S’il s’excuse, Pierre Gattaz persiste : pour lui, l’école est responsable du chômage des jeunes.

Le slogan du Medef avait déclenché de vives critiques de la part des enseignants et des politiques. « Si l’école faisait son travail, j’aurais un travail » n’est pas passé. 

Sommé de retirer le slogan et de présenter des excuses, le Medef est d’abord resté sur ses positions et a assumé la bannière, jusqu’à ce que Pierre Gattaz, son président, ne prenne la parole dans une vidéo publiée hier soir sur Twitter.

« Je m’excuse auprès des professeurs, des enseignants qui auraient pu se sentir visés par cette campagne que ne les touchait pas du tout », a-t-il exprimé. Il assure que « c’est le système qu’il faut revoir, et je voudrais le faire avec eux ».

L’éducation responsable du chômage des jeunes ?
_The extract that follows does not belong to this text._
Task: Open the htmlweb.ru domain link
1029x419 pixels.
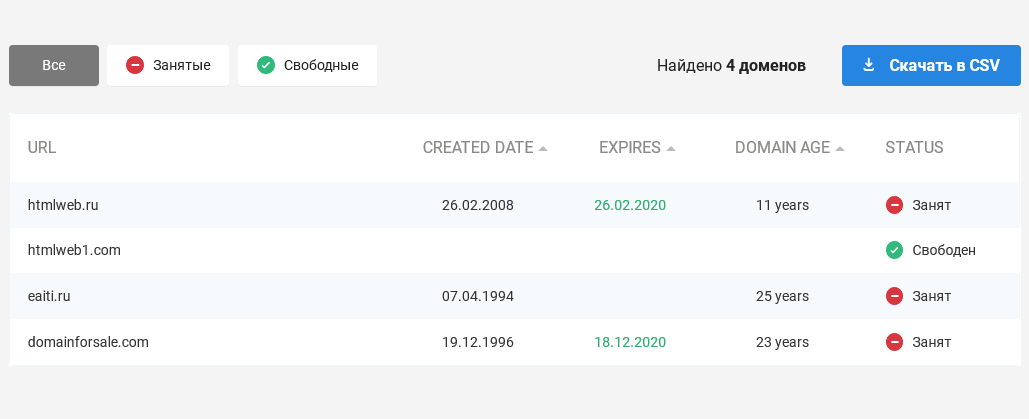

Au début de la vidéo, le président du Medef a tenu à expliquer ses positions : « Il faut réformer notre système d’éducation, qui génère 100 000 décrocheurs par an, qui génère 25 % de jeunes chômeurs, qui fait que nous avons 300 000 emplois demandés non pourvus. (…) Tout cela doit être mis sur la table. C’est le sujet de cette campagne. »

Si les excuses envers le corps enseignant sont bien là, le Medef semble toutefois camper sur sa position : l’école est responsable du chômage des jeunes. Un raccourci trop facile, le même qu’insinué dans le slogan maladroit, qui pourrait ne pas aider à apaiser les tensions.